● **Problem details**:
Copy the lines below word for word, beginning with the line that contains "At what coordinates" and continuing through the line that contains "[x=631, y=77]". Leave out all the other lines.

Item position entries
—————

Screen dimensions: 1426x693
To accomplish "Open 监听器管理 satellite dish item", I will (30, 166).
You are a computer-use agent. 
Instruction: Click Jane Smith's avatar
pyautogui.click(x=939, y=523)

—————

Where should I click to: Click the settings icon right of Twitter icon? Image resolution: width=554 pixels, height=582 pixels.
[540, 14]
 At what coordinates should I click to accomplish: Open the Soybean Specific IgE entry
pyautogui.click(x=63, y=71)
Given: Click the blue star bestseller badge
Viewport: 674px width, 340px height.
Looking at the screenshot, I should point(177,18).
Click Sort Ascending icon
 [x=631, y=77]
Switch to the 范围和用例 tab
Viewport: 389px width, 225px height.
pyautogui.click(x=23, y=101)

—————

● **The reply**:
 At what coordinates should I click to accomplish: Open the Soybean Specific IgE entry
pyautogui.click(x=63, y=71)
Given: Click the blue star bestseller badge
Viewport: 674px width, 340px height.
Looking at the screenshot, I should point(177,18).
Click Sort Ascending icon
 [x=631, y=77]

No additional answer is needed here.